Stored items
——
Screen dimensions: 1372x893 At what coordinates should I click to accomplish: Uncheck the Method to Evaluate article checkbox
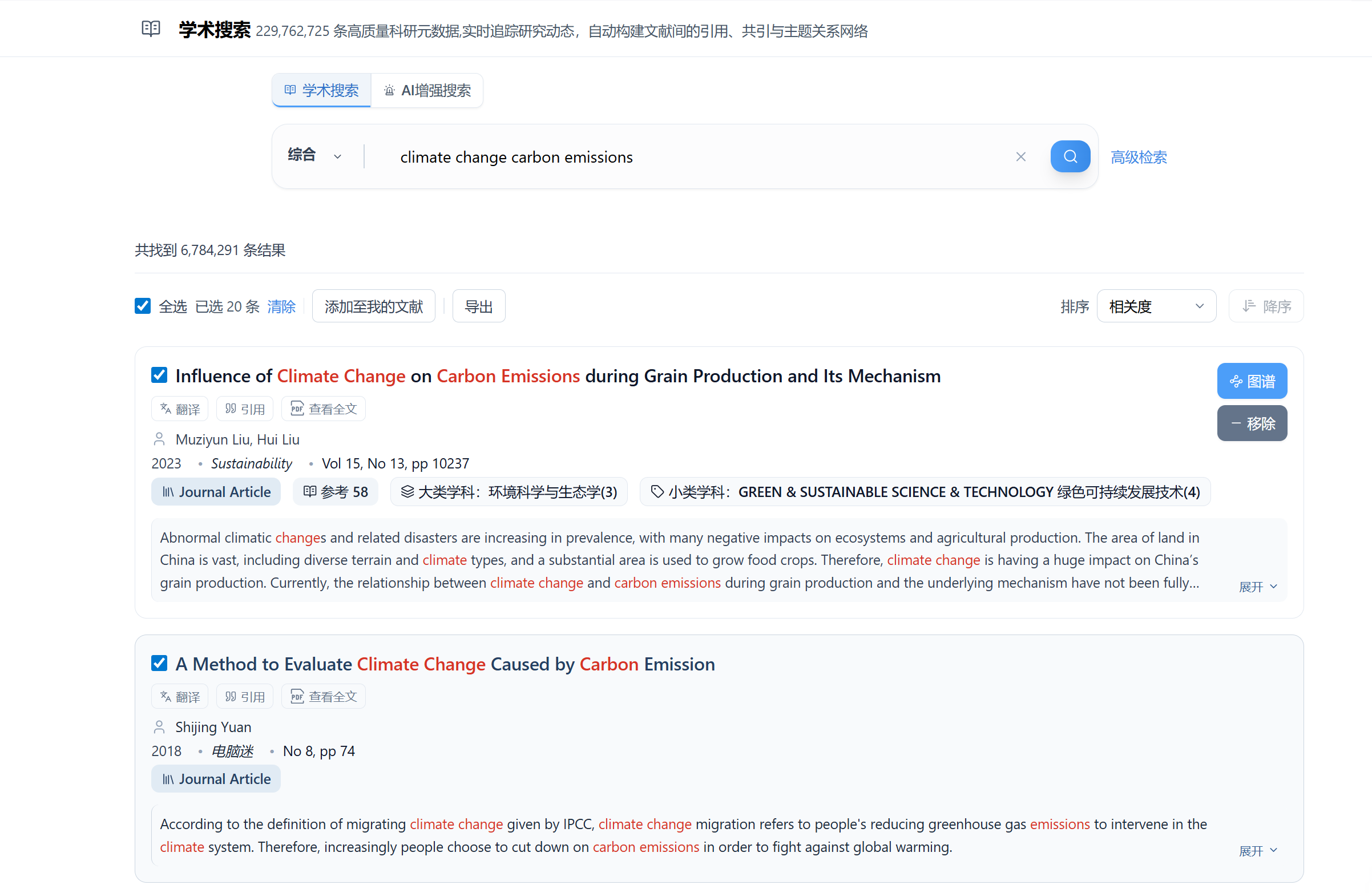[159, 663]
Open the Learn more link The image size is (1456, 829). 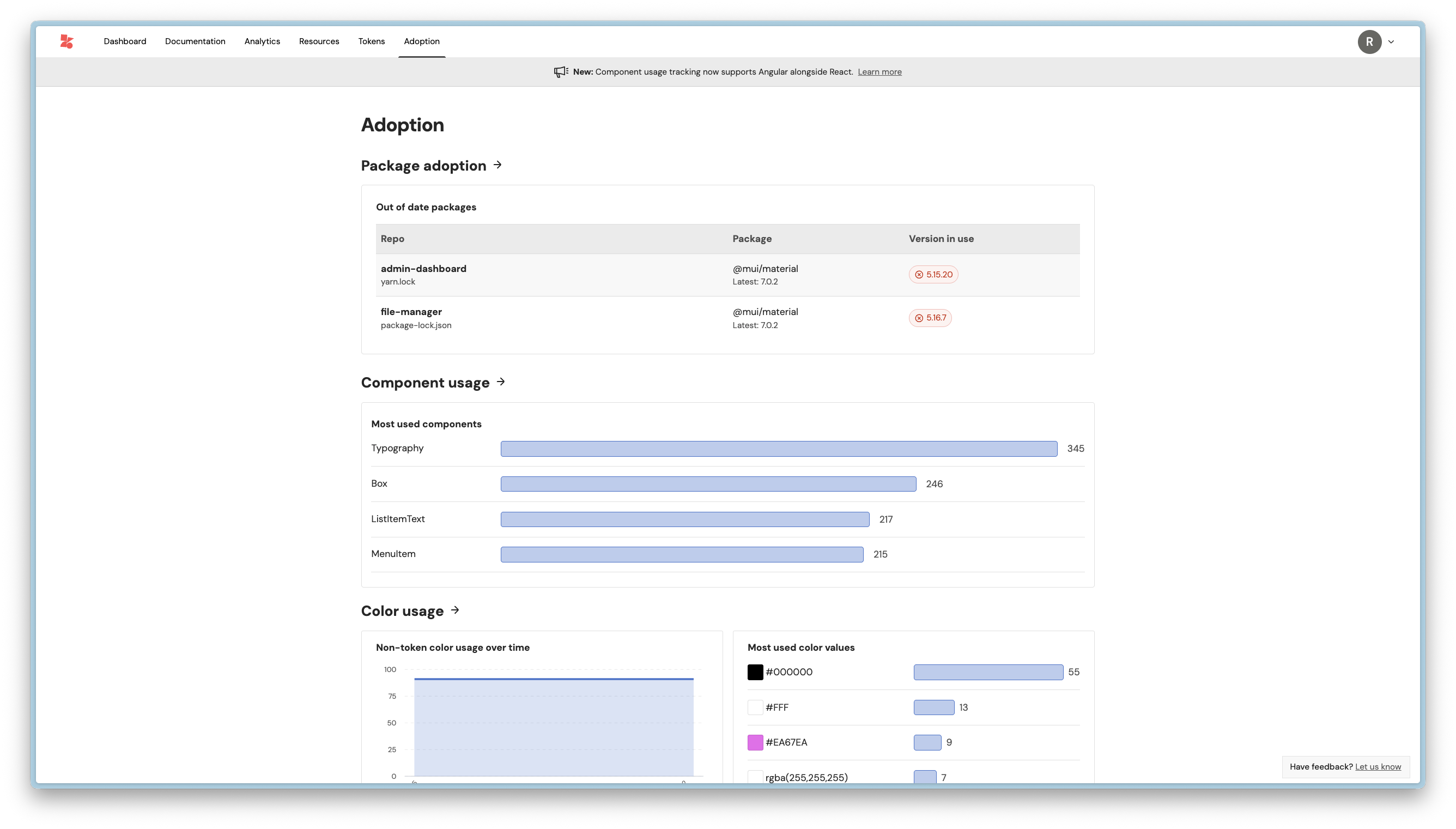[x=879, y=72]
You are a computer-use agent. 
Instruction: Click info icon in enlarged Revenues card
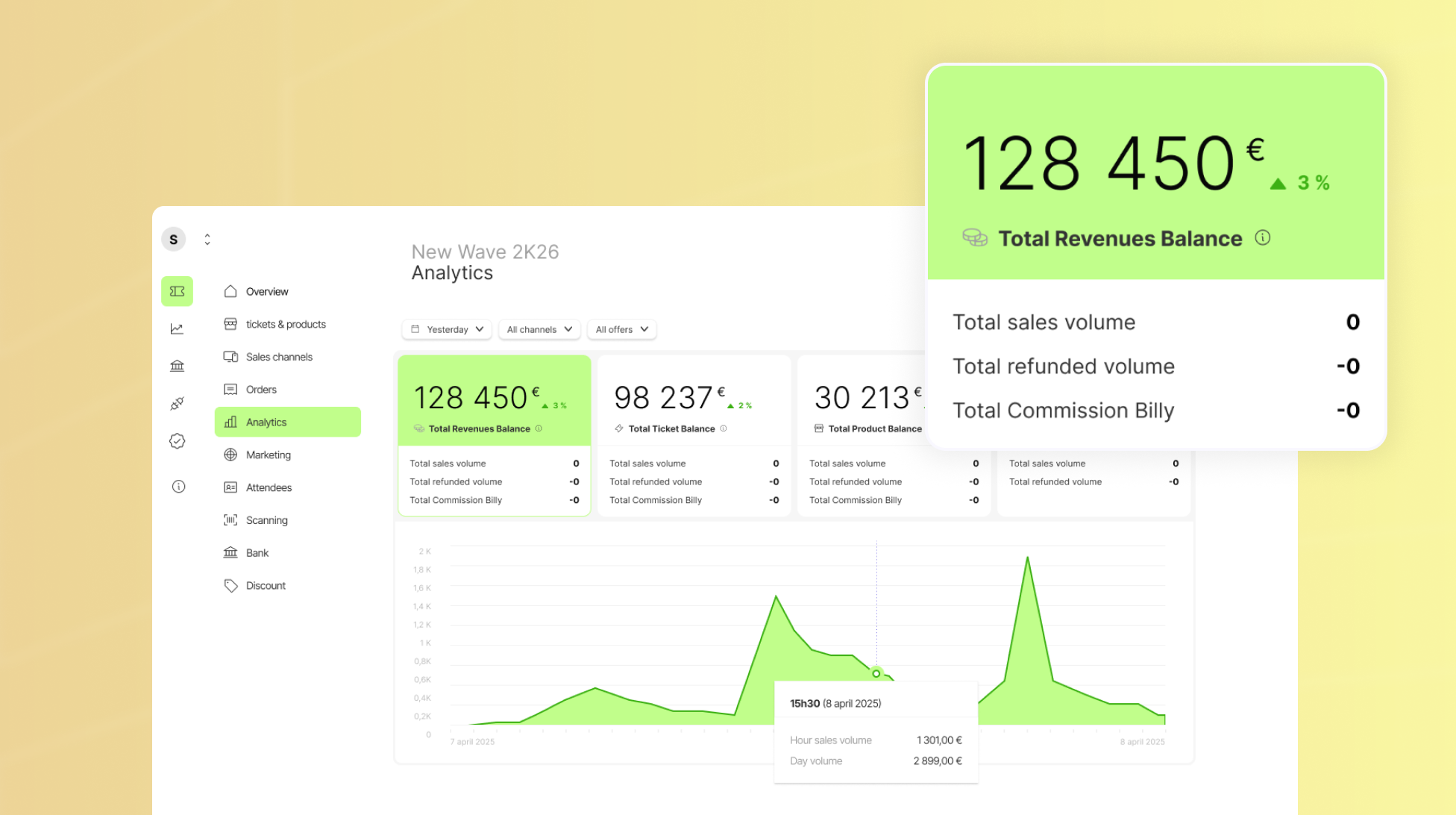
——
» **EXERCISE DETAILS**
From the line containing "You are a computer-use agent." down to the last line of the data above, transcribe exactly those lines and no others; omit the pictures.

» **SOLUTION FOR THIS PROBLEM**
You are a computer-use agent. 
Instruction: Click info icon in enlarged Revenues card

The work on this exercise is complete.